Literary Fun With Text Mining

Standard

My wife is doing her PhD in political science on the topic of political interest groups and how they use social media to disseminate information and reach new audiences, and how they utilize this new(ish wow we’re old) medium to effect voting behaviour. Part of this has meant learning how to mine Twitter data and analyze it through the R programming language; in order to provide technical support and to have someone to troubleshoot coding issues, I’ve also been learning to use R to mine and analyze texts. What I’ve been concentrating on, in order to learn the language and the processes, is using it to mine and visualize data gathered from fictional texts, specifically the bibliography of Stephen King. What I want to do is to analyze plot trajectories drawn from sentiment data – quantitative measures of emotional sentiment words based on established dictionaries used for that sort of thing. Research questions on this would include things like: is there a pattern that King has for his plots, based on emotional language cues? Is this pattern, if any, different from other well-known horror writers? Furthermore, are there established “archetypal” emotional plot patterns for horror books, and do these patterns differ when you switch genres – say, to fantasy, military science fiction, paranormal romance, etc. etc. down the fracture lines of human experience.
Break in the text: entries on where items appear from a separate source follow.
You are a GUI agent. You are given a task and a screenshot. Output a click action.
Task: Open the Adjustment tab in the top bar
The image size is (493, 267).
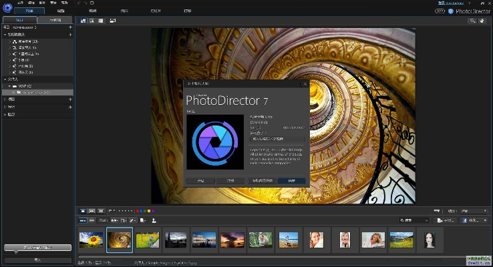(61, 11)
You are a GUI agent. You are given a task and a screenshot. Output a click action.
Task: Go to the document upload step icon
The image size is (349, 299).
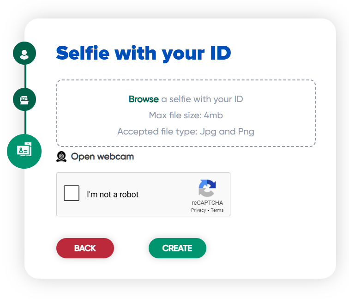24,99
So to start I’ll be going book by book through the King bibliography and presenting what are basically preliminary findings based on the sentiment dictionaries included in the quanteda package for R: Afinn, Bing et al, and the NRC emotional sentiment dictionary. Ultimately none of these will be ideal; a custom dictionary for emotional sentiment specifically in literature would be necessary to really capture a more accurate picture, but this is where linguistics comes in and I don’t have much formal training in that area. My on-paper expertise is in English literature and political science, and while Stuart Soroka’s Lexicoder program is what I’ll likely use to build and code the custom dictionary, the Lexicoder topic dictionaries that exist to date are meant to examine political speech rather than literary texts. Building my own will take a lot of time and research.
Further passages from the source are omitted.